3. Найти равновесие между этими позициями в понимании задач левого искусства было непросто. Дело в том, что пределом демократизации искусства выступало для «ЛЕФов» понятие мастерства и профессионализма, а пределом самого профессионализма – требование демократизации как отказа от превращения художников в касту жрецов, «учителей народа».
На демократизации искусства, как известно, настаивал Пролеткульт, но заходил здесь так далеко, что отменял само искусство, рискуя докатиться до откровенного любительства и дилетантизма.
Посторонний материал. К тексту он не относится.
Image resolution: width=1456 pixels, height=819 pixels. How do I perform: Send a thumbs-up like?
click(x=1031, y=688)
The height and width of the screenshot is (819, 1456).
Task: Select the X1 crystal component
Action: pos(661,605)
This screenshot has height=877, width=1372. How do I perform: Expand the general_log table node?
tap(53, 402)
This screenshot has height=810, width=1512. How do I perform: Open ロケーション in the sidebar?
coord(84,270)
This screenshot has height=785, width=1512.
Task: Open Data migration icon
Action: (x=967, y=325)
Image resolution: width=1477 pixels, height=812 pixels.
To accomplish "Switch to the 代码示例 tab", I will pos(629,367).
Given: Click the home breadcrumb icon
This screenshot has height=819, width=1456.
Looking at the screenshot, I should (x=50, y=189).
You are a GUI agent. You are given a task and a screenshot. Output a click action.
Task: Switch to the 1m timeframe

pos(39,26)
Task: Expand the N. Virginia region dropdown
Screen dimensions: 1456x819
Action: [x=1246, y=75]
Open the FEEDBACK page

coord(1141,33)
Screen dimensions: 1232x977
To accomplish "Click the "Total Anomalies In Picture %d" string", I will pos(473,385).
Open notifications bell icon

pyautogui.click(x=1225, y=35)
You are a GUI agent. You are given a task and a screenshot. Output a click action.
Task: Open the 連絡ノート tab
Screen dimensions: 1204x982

При этом задача вовлечения пролетариата в культуру вроде бы выполнялась, но только на ненадежном основании фактической социальной принадлежности художника своему классу, т. е. без цели преодоления в нем рабской чувственности и раскрытия пролетарского сознания.
С другой стороны, троцкисты, как, впрочем, и большинство представителей советской власти, оставались на традиционных позициях в отношении роли искусства в обществе, выделяя в основном его педагогическую и идеологическую функцию и начисто отвергая саму возможность его пролетаризации, привлечения к нему масс иначе как в роли учеников и зрителей.
Собственно лефовцы (при всем различии позиций внутри группы) предлагали модель культурного строительства, при которой можно было стать «художником жизни» уже сегодня, не откладывая этот процесс до построения социализма в отдельно взятой стране или до завершения мировой революции.
Кроме того что модель эта носила сугубо утопический и проектный характер, она еще и содержала парадокс. Дело в том, что условием появления непосредственно жизнестроительного искусства могло быть только общество, уже достигшее коммунизма, т. е. преодолевшее последствия разделения и отчуждения труда и соответствующие социальные различия. Но в то же время построение такого общества возможно было только при жизнестроительном отношении людей к труду и творчеству.